The Gamble of His Life

Prakash Churaman's first murder conviction was overturned. Now, he's risking everything on a second trial before the same Queens prosecutor-turned-judge who railroaded him before.

JULIAN GUERRERO & DANNY KATCH Feb 9

Prakash Indy cover.png

“Hi, my name is Prakash Churaman. I am currently incarcerated on Rikers Island. I was arrested in December 2014 for a crime I did not commit and I’m still to this day, awaiting a fair trial. It’s been almost six years now. I was arrested at age 15. I’m now 21 years old. I go to Queens Supreme Court and basically, I’ve been voiceless and silenced since the day my freedom was taken from me. Ever since my freedom was taken from me, over the last six years, I’ve been experiencing nothing but injustice and inequality. I need your help, please.”

That was the message we received on the hotline of our WBAI-FM radio show, Working Class Heroes. And that’s how we discovered the case of a 21-year-old Guyanese immigrant who has been locked up in Rikers Island since he was 15 on a murder charge — even though his conviction has been overturned.

“Since his arrest on December 9, 2014, Prakash has been waiting for a fair trial while incarcerated,” says his lawyer, Jose Nieves. “His years of incarceration have in fact rendered his right to a presumption of innocence meaningless and the right to a fair trial merely a mirage.”

Churaman’s case exposes many of the problems with the Queens criminal-justice system — including not only the failure to provide speedy trials, but also coerced confessions and impunity for judicial misconduct — that were brought to public attention in 2019 by public defender Tiffany Caban in her nearly successful underdog campaign to become the borough’s new district attorney.

········

● Work order A
Summarize the Prakash Churaman article in two sentences.
● Work order B
Condense the paragraph of the Prakash Churaman article that begins "That was the message" into a single shorter sentence that keeps its main facts.
● Work order C
Transcribe the stretch of the Prakash Churaman article from "Churaman’s case exposes" through "new district attorney.".
The records further down are separate material with no connection to the Prakash Churaman article.

● Provided information
········

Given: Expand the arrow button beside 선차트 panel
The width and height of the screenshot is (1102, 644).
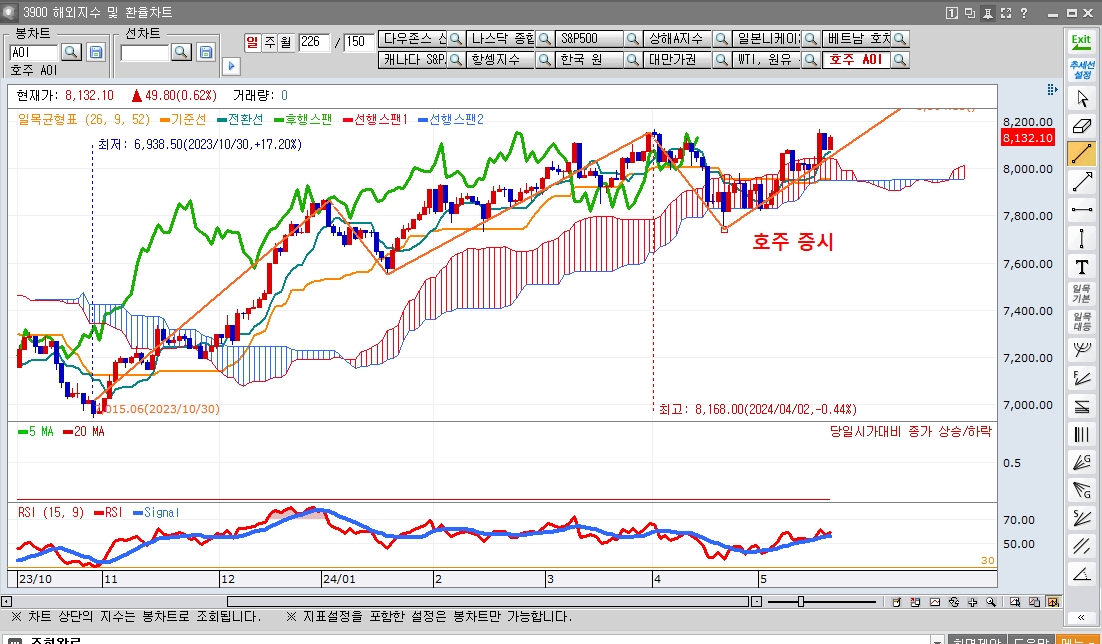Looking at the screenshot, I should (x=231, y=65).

········

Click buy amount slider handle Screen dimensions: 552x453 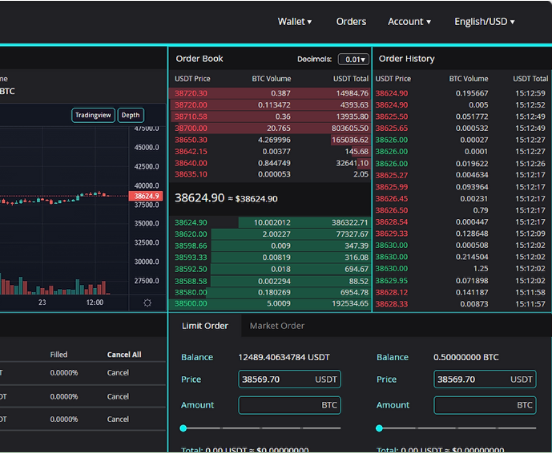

········

● Task answer A
Prakash Churaman, arrested at age 15 in December 2014 on a murder charge, has spent almost six years on Rikers Island waiting for a fair trial, even though his first conviction was overturned. The case came to light through a message left on the hotline of the WBAI-FM show Working Class Heroes, and it shows problems in the Queens criminal-justice system such as the failure to provide speedy trials, coerced confessions, and impunity for judicial misconduct.

● Task answer B
A message left on the hotline of the WBAI-FM radio show Working Class Heroes revealed the case of a 21-year-old Guyanese immigrant who has been held on Rikers Island on a murder charge since age 15, even though his conviction was overturned.

● Task answer C
Churaman’s case exposes many of the problems with the Queens criminal-justice system — including not only the failure to provide speedy trials, but also coerced confessions and impunity for judicial misconduct — that were brought to public attention in 2019 by public defender Tiffany Caban in her nearly successful underdog campaign to become the borough’s new district attorney.